Belum lagi dibeberkan Kaligis menjadi makelar kasus dalam Perkara PT. Masaro, kembali oknum KPK berulah dalam Kasus Nazaruddin. Sejumlah nama pun terseret Kasus Pengurusan Proyek.
"Nazaruddin bahkan bisa bertemu langsung dengan Chandra Hamzah di kamar kerjanya," ujarnya.
Pemeriksaan Kode Etik di era Nazarudin, Kaligis hadiri bersama kuasa hukum Saudara Boy dan Dea Tunggaesti.
Kemudian, Bibit hadir selaku Anggota Pemeriksa Etik dan Abdullah Hehamahua selaku Pemeriksaan Etik.
"Saya keberatan karena Bibit masih berstatus Tersangka Korupsi Deponeering. Namanya tak pernah di pulihkan," keluhnya.
"Bagaimana mungkin Seorang Tersangka bisa ikut mengadili dan hadir di Sidang Etik?
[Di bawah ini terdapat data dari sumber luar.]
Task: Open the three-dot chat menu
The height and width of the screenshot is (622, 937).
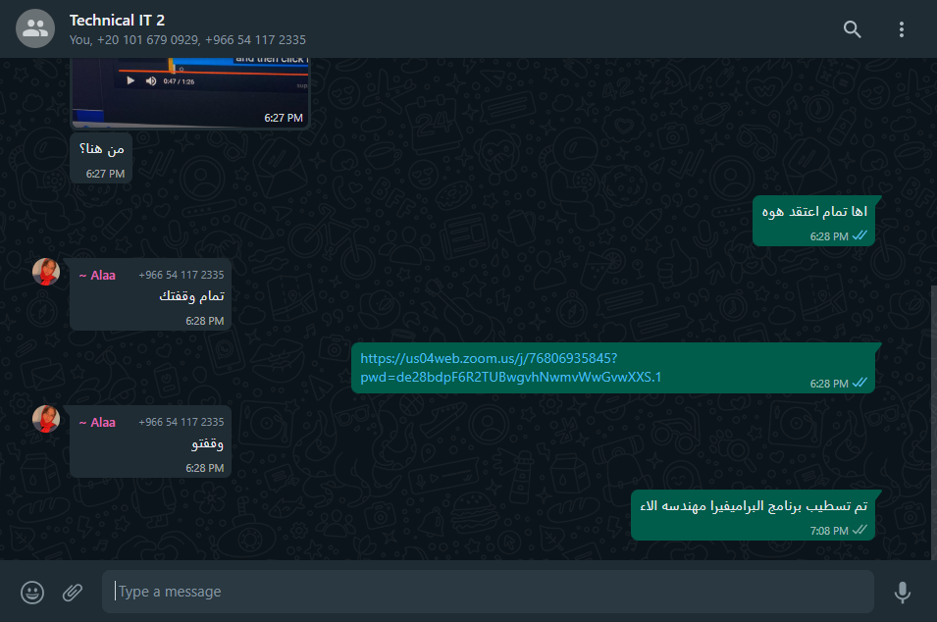Action: [901, 29]
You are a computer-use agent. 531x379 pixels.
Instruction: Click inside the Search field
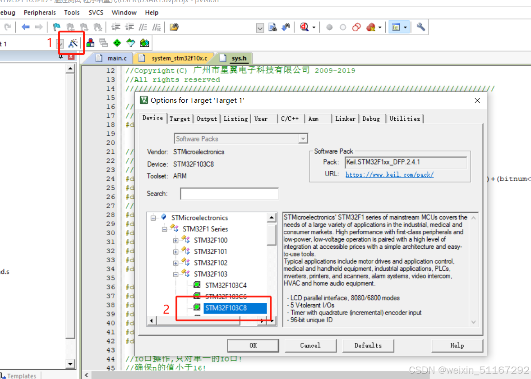click(229, 193)

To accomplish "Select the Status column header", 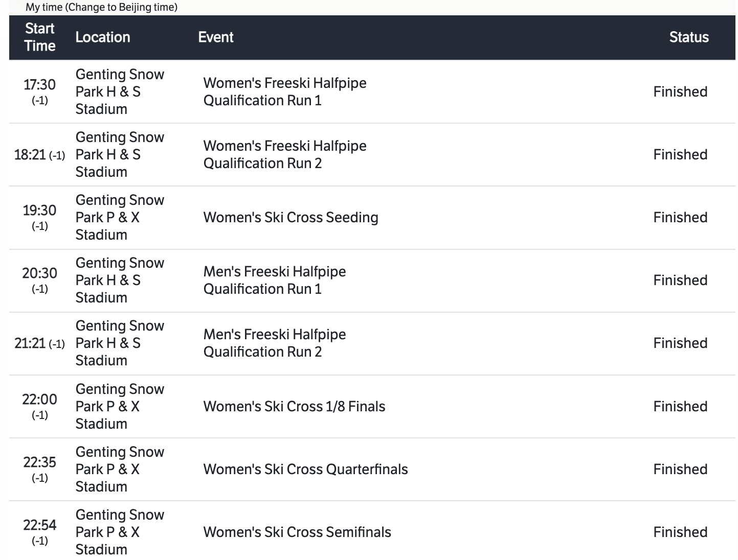I will coord(688,37).
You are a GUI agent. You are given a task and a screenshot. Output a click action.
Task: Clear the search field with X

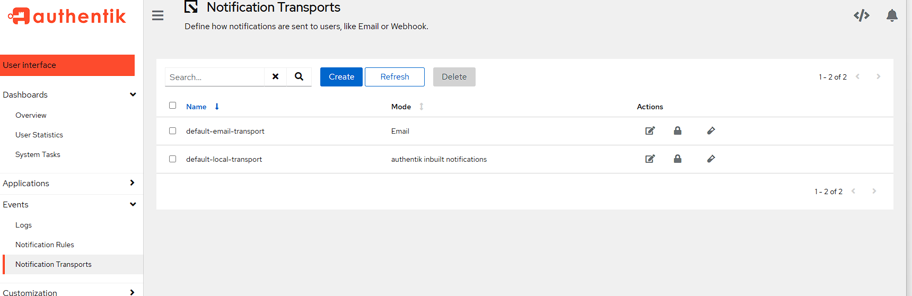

Namun keberatan Saya di abaikan Abdullah Hehamahua selaku pemimpin Pemeriksaan Etik," papar O.C Kaligis.
Sementara, Kaligis menilai sejumlah media pendukung sama sekali tidak membuka peranan busuk Chandra Hamzah sekalipun terungkap beberapa kali pertemuan Nazaruddin dengannya.
"Parahnya, hasil akhir, Keputusan Abdullah Hehamahua adalah membebaskan Chandra Hamzah dari Pelanggaran Etik," ungkap Kaligis.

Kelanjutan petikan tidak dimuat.